Markov Chain
Most of our study of probability has dealt with independent trials processes, in which we have i.i.d. random variables $X_i$. This is useful for modeling and sampling situations. But when study random dynamical systems, they are less useful. In these cases, ${X_i}$ are no longer independent because they are all part of the system, and they have to interact with each other.
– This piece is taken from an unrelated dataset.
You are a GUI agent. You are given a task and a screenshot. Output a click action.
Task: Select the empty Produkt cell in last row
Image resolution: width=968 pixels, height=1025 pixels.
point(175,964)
So one way to modeling this is to use conditional probability.
Markov chains: basic definitions
Consider a countable sequence $X_1, X_2, \dots, X_n, \dots$ which
- the subscript represents time, thus we have discrete time sequence;
- each $X_i$ has finite outcomes.
In other words, each $X_i$ is a discrete random variable that takes one of $N$ possible values, where $N = \mathbf{card}(S)$ and $S$ is the outcome space; it may be the case that $N = \infty$.
Definition. The process $X$ is a Markov chain if it satisfies the Markov condition: $$\begin{equation} \mathbf{P}\left(X_{n}=s | X_{1}=x_{1}, X_{2}=x_{2}, \ldots, X_{n-1}=x_{n-1}\right)=\mathbf{P}\left(X_{n}=s | X_{n-1}=x_{n-1}\right) \end{equation}$$ for all $n\geq 1$ ans all $s, x_1, \dots, x_{n-1} \in S$.
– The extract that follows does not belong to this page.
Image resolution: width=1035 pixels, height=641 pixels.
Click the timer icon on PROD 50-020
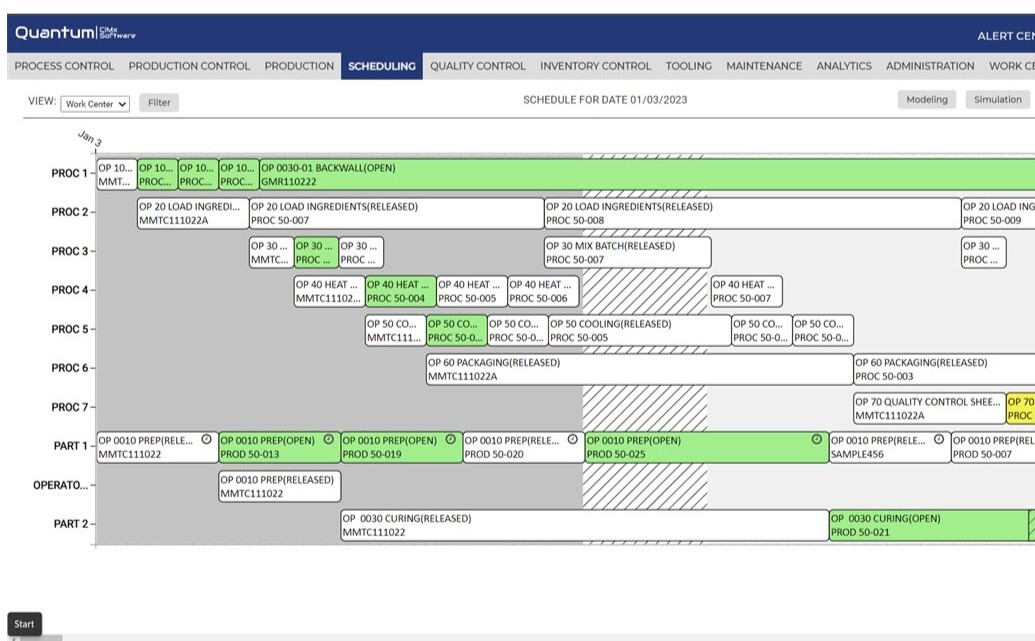574,438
Since $S$ is assumed countable, it can be put in one-to-one correspondence with some subset $S’$ of the integers, and without loss of generality we can assume that $S$ is this set $S’$ of integers. Then the evolution of a chain is described by its transition probabilities \(\begin{equation} \label{eq:7.1} \tag{7-1} \mathbf{P}(X_{n} = j \;\vert\; X_{n-1} = i) := p_{ij}(n-1). \end{equation}\)
Theorem. The transition matrix $P$ is a **stochastic matrix**, which is to say that:
- $P$ has non-negative entries, or $p_{ij} \geq 0$ for all $i, j$,
- $P$ has row sums equal to one, or $\sum_j p_{ij} = 1$ for all $i$.
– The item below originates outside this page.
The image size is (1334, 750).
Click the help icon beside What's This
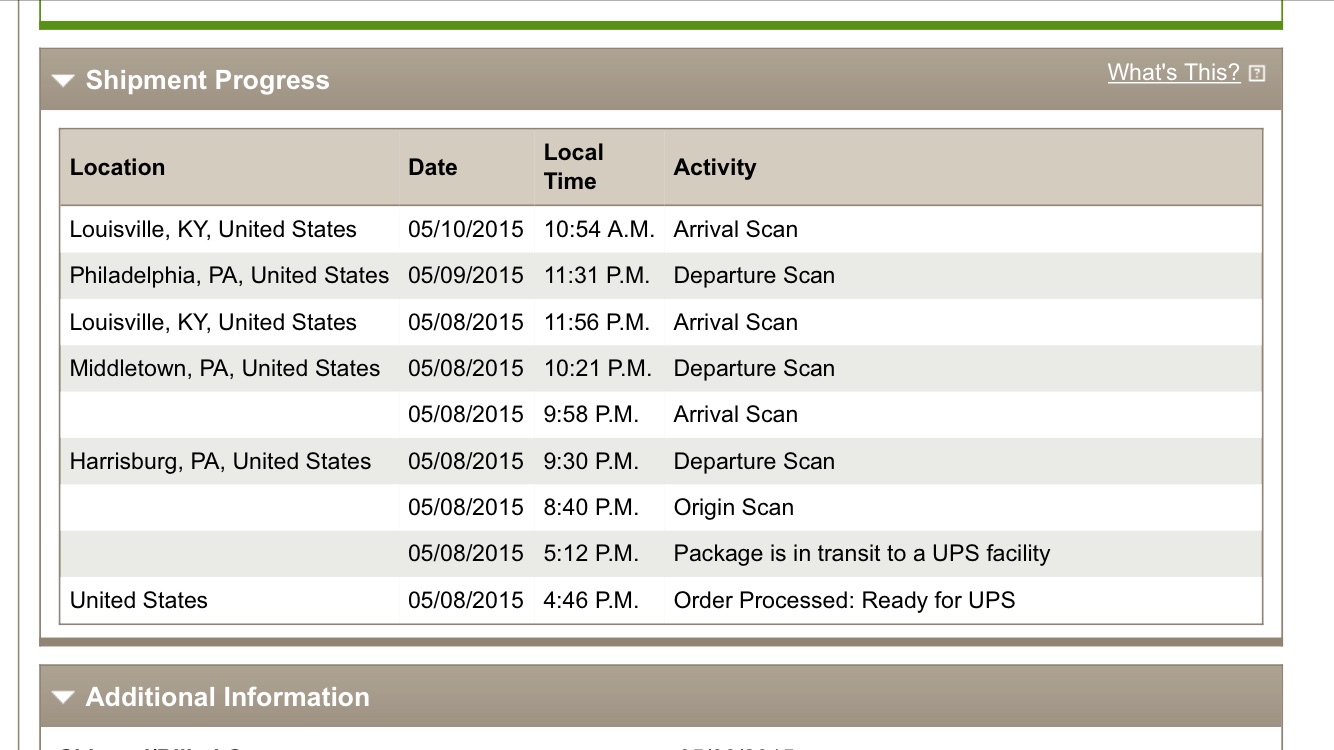[1257, 73]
%Note that the Markov property is equivalent to the following stipulation, which is also called $k$-step transition probabilities.
Definition. The **$k$-step transition probabilities** is defined as $$\begin{equation} \label{eq:7.2} \tag{7-2} \mathbf{P}(X_{n+k-1} = j \;\vert\; X_{n-1} = i) := p_{ij}^{(k)}(n-1) \quad \text{for any } n, k \geq 1. \end{equation}$$
%Based on this, we can define
Definition. The **transition matrix** $P(n-1) = (p_{ij}(n-1))$ is the $\left\vert S \right\vert \times \left\vert S \right\vert$ matrix of **transition probabilities** $p_{ij}(n-1)$. The **$k$-step transition matrix** $P^{(k)}(n-1) = (p_{ij}^{(k)}(n-1))$ is the matrix of **$k$-step transition probabilities** $p_{ij}^{(k)}(n-1)$.
Remark. We can check that the Markov property is equivalent to each of the following two stipulations: for each $s \in S$ and for every sequence $\{ x_i \;\vert\; i \geq 0\}$ in $S$, $$\begin{equation} \label{eq:7.3a} \tag{7-3a} \begin{split} \mathbf{P}\left(X_{n+1}=s | X_{n_{1}}=x_{n_{1}}, X_{n_{2}}=x_{n_{2}}, X_{n_{k}}=x_{n_{k}}\right)=\mathbf{P}\left(X_{n+1}=s | X_{n_{k}}=x_{n_{k}}\right) \\ \text{for all } n_1 < n_2 < \cdots < n_k \leq n. \end{split} \end{equation}$$ $$\begin{equation} \label{eq:7.3b} \tag{7-3b} \begin{split} \mathbf{P}\left(X_{m+n}=s | X_{0}=x_{0}, X_{1}=x_{1}, \ldots, X_{m}=x_{m}\right)=\mathbf{P}\left(X_{m+n}=s | X_{m}=x_{m}\right) \\ \text{for any } m, n \geq 0. \end{split} \end{equation}$$
Next we introduce another assumption:
Definition. The chain $X$ is called **homogeneous** if $$\begin{equation} \mathbf{P}(X_n = j \;\vert\; X_{n-1} = i) = \mathbf{P}(X_2 = j \;\vert\; X_1 = i), \quad \text{for all } n, i, j. \end{equation}$$
Remark. Note the following two remarks.
- Markov property and homogeneity property are **independent**. There are also Markov chains which are not homogeneous.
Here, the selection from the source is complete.